Aduro BioTech, Inc., a clinical stage biotechnology company, today announced the presentation of safety and efficacy data from a Phase 1b clinical trial of its novel immunotherapy CRS-207 in combination with standard chemotherapy in patients with unresectable malignant pleural mesothelioma (MPM). Of the 16 evaluable patients, 69% (11/16) had confirmed durable partial responses (PR) with 25% (4/16) experiencing stable disease (SD) after CRS-207 and chemotherapy. The results were presented by Raffit Hassan, M.D., co-chief of the Thoracic and GI Oncology Branch at the National Cancer Institute, in a poster presentation at the 2014 American Society of Clinical Oncology Meeting (ASCO) held in Chicago.
CRS-207, based on Aduro's live-attenuated, double-deleted (LADD) Listeria monocytogenes immunotherapy platform, has been engineered to induce a potent innate immune response as well as an adaptive immune response targeting mesothelin, an antigen over-expressed in MPM tumors.
"These results are particularly exciting and encouraging in this difficult-to-treat patient population," said Dr. Hassan, "While the findings warrant further investigation, I believe the addition of CRS-207 to the standard chemotherapy regimen used in this trial may enhance overall response rates and may boost the duration of those responses."

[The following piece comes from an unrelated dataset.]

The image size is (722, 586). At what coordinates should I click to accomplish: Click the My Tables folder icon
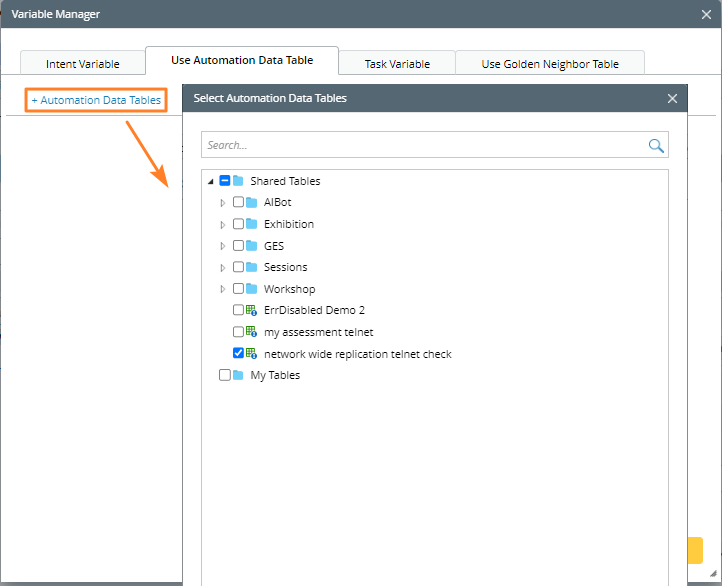point(238,375)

Dirk G. Brockstedt, Ph.D., senior vice president of Aduro added, "These early results continue to support the promise of our technology as a method to boost and rally a patient's immune system to target tumors. These data in mesothelioma are encouraging and support the notion that immunotherapy and conventional therapies such as chemotherapy have the potential to act synergistically."
The multi-center Phase 1b study enrolled 16 patients who were chemotherapy-naïve, had unresectable MPM, good performance status (ECOG 0 or 1) and adequate organ function. Under the trial design, eligible patients received two prime vaccinations with CRS-207 two weeks apart, followed by up to six cycles of standard of care pemetrexed and cisplatin chemotherapy three weeks apart and two CRS-207 boost vaccinations three weeks apart. Clinically stable patients are eligible to recieve CRS-207 maintenance vaccinations every eight weeks. Subjects are followed every eight weeks until disease progression. Objectives of the study are safety, immunogenicity, objective tumor responses and tumor marker kinetics.
As of March 31, the median time on study was 198 days (range: 88-402 days). No treatment-related serious adverse events or unexpected toxicities were observed. Treatment, follow-up and immune response evaluations are ongoing.
Aduro also announced that Dung Le, M.D. provided an overview of the company's Phase 2b ECLIPSE clinical trial of CRS-207 as a monotherapy and in combination with GVAX Pancreas in patients with metastatic pancreatic cancer in a poster session at ASCO. The ECLIPSE trial (Efficacy of Combination Listeria/GVAX Immunotherapy in the Pancreatic Cancer Setting) will involve over 20 clinical trial sites in the U.S. and Canada. The trial, which is randomized and controlled with three treatment arms, will evaluate the safety, immune response and efficacy of the combination immunotherapy of GVAX Pancreas (with low-dose cyclophosphamide (CY)) and CRS-207 compared to chemotherapy or to CRS-207 alone. The primary endpoint of the trial is overall survival.
The ECLIPSE trial follows the completed, randomized, controlled, multicenter Phase 2 trial in 93 patients in the same population, in which a statistically significant survival benefit was demonstrated in patients receiving the combination of CY/GVAX Pancreas and CRS-207 immunotherapies (Arm A) compared to patients receiving CY/GVAX Pancreas immunotherapy alone (Arm B). The median overall survival for patients receiving the combination was 6.1 months compared to 3.9 months for those receiving GVAX monotherapy.
For more information on the trials, please see clinicaltrials.org, identifier number NCT01675765 for the Phase 1b trial and NCT02004262 for the Phase 2b trial.
Mesothelioma and pancreatic cancer are among a number of potential applications for Aduro's LADD immunotherapy platform. Through a deal facilitated by the Johnson & Johnson Innovation center in California, Aduro announced last week that it has granted Janssen Biotech, Inc. an exclusive, worldwide license to certain product candidates specifically engineered for the treatment of prostate cancer based on its novel LADD immunotherapy platform in a deal valued at up to $365 million.